BEGIN DATA UNDER STUDY

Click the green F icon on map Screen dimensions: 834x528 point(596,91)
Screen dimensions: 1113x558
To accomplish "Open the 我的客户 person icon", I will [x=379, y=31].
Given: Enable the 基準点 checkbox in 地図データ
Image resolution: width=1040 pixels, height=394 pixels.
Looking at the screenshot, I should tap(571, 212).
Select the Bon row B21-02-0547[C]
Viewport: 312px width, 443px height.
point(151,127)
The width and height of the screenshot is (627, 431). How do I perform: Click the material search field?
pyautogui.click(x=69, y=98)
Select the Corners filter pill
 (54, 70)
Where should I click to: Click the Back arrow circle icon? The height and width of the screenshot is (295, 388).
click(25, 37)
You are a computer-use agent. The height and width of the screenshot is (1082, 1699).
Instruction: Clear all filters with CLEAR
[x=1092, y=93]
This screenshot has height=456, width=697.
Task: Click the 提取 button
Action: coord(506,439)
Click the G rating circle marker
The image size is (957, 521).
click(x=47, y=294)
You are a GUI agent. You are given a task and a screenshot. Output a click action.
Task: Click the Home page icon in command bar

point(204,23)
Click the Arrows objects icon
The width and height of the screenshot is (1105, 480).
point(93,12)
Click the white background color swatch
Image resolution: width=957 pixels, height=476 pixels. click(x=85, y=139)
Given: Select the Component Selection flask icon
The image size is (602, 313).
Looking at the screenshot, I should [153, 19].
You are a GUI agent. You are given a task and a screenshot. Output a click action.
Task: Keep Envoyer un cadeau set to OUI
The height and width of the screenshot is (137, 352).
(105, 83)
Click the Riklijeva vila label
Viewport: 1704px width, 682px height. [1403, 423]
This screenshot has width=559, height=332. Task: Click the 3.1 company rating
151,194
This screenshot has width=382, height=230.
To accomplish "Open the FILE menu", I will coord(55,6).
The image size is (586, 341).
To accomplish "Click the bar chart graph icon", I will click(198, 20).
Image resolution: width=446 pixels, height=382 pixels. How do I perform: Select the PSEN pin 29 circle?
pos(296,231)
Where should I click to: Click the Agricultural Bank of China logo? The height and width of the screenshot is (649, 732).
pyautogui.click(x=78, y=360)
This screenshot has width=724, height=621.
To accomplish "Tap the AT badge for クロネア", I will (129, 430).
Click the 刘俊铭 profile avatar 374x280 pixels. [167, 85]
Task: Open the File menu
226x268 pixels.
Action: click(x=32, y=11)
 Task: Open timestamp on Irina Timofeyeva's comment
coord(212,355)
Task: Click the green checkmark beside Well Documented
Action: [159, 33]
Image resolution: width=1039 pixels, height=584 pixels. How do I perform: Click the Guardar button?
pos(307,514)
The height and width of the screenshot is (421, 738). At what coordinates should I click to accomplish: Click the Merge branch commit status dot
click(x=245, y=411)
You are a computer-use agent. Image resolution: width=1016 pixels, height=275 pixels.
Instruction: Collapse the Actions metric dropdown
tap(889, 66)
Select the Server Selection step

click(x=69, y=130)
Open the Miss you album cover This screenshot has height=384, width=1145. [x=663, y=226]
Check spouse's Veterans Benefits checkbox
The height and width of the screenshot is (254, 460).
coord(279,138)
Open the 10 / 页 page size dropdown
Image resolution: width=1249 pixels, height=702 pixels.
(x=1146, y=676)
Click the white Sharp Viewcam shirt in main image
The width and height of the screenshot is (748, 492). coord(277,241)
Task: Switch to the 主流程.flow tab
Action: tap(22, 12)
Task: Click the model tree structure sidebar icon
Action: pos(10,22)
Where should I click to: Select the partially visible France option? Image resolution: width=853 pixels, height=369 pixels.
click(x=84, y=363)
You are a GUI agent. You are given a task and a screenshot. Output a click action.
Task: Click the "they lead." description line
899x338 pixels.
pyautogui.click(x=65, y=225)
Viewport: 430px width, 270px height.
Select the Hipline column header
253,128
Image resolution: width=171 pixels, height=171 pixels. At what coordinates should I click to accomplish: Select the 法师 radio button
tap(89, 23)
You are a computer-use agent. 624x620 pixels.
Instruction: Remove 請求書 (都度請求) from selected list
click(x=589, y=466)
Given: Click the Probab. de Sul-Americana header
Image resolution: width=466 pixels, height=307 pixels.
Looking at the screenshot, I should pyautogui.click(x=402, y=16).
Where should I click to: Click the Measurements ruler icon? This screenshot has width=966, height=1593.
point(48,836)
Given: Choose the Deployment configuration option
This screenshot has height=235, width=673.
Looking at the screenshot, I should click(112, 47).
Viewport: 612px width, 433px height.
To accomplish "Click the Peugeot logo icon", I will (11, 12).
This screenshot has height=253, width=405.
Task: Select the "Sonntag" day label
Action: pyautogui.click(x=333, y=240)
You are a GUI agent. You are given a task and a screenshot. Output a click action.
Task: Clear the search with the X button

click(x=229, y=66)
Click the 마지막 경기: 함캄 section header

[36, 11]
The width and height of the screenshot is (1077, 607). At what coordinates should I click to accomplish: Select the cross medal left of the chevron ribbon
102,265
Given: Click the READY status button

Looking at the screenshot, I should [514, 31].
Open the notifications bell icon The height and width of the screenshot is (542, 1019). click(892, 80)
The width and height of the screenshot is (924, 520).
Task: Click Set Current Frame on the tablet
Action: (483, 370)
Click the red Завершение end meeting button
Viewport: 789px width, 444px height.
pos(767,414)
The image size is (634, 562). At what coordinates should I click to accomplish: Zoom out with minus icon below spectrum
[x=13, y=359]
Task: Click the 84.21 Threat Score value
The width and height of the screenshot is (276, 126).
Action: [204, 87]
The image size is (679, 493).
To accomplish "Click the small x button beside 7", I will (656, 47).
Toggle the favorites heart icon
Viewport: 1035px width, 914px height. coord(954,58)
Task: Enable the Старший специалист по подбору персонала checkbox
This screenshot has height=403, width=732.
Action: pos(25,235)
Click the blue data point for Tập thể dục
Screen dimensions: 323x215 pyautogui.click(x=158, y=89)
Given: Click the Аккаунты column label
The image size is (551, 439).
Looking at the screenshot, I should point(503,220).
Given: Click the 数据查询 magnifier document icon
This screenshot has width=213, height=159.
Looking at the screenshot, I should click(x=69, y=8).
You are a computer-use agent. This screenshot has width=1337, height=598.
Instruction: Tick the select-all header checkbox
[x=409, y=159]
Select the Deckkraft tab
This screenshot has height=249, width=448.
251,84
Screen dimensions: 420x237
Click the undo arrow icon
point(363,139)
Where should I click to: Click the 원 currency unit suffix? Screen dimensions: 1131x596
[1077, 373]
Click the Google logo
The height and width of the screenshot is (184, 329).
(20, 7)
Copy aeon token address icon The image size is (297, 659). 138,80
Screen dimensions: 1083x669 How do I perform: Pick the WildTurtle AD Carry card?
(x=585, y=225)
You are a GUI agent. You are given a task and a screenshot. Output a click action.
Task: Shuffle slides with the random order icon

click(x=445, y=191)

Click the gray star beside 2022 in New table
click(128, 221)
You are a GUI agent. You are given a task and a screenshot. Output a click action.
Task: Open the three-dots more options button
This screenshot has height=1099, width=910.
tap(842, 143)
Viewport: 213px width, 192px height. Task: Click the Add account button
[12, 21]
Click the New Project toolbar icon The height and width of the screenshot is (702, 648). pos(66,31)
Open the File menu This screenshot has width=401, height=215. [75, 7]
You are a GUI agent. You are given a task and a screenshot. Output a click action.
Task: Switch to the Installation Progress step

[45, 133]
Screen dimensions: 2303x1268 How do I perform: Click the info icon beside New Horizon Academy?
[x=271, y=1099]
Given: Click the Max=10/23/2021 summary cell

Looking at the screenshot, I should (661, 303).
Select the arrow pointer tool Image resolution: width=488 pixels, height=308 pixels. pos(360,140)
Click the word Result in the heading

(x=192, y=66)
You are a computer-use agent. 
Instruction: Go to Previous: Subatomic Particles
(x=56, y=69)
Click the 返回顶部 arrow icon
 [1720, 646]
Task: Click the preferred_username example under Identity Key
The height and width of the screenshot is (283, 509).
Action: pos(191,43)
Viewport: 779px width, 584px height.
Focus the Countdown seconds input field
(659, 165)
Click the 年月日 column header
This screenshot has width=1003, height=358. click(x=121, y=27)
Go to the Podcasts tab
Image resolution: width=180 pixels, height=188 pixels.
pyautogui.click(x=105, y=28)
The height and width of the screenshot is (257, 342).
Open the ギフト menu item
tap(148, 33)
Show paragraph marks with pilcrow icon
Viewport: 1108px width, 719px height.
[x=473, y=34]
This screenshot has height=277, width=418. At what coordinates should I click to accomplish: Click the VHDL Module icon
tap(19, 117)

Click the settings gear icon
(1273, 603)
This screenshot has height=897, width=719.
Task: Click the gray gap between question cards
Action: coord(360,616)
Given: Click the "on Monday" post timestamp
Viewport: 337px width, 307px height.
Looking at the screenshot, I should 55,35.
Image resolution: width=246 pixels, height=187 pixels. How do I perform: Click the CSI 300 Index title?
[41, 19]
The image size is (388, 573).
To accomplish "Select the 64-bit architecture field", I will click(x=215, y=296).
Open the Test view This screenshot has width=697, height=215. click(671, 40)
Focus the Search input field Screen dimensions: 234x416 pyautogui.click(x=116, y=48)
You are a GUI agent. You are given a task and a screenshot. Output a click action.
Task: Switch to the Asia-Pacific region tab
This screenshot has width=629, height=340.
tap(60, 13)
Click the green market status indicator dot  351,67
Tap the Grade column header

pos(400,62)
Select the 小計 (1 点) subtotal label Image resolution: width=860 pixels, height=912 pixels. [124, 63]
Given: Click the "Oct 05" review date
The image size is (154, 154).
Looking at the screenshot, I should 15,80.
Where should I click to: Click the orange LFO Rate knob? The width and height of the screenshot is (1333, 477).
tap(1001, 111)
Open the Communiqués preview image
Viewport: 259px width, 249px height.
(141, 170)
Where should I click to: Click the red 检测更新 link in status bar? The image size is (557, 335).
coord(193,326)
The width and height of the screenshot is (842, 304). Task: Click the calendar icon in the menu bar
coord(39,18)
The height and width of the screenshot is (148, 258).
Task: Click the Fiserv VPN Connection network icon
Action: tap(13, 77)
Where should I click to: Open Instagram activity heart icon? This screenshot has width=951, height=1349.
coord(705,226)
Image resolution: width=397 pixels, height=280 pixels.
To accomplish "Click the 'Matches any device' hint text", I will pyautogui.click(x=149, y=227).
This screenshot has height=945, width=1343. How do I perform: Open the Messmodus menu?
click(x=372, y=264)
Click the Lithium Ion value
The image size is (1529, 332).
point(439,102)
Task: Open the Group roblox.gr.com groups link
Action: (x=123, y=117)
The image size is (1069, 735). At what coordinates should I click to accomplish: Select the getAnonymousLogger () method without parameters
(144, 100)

END DATA UNDER STUDY

For each line above that includes "computer", copy the line.

You are a computer-use agent. The height and width of the screenshot is (1082, 1699).
You are a computer-use agent. Image resolution: width=1016 pixels, height=275 pixels.
You are a computer-use agent. 624x620 pixels.
You are a computer-use agent. This screenshot has width=1337, height=598.
You are a computer-use agent. 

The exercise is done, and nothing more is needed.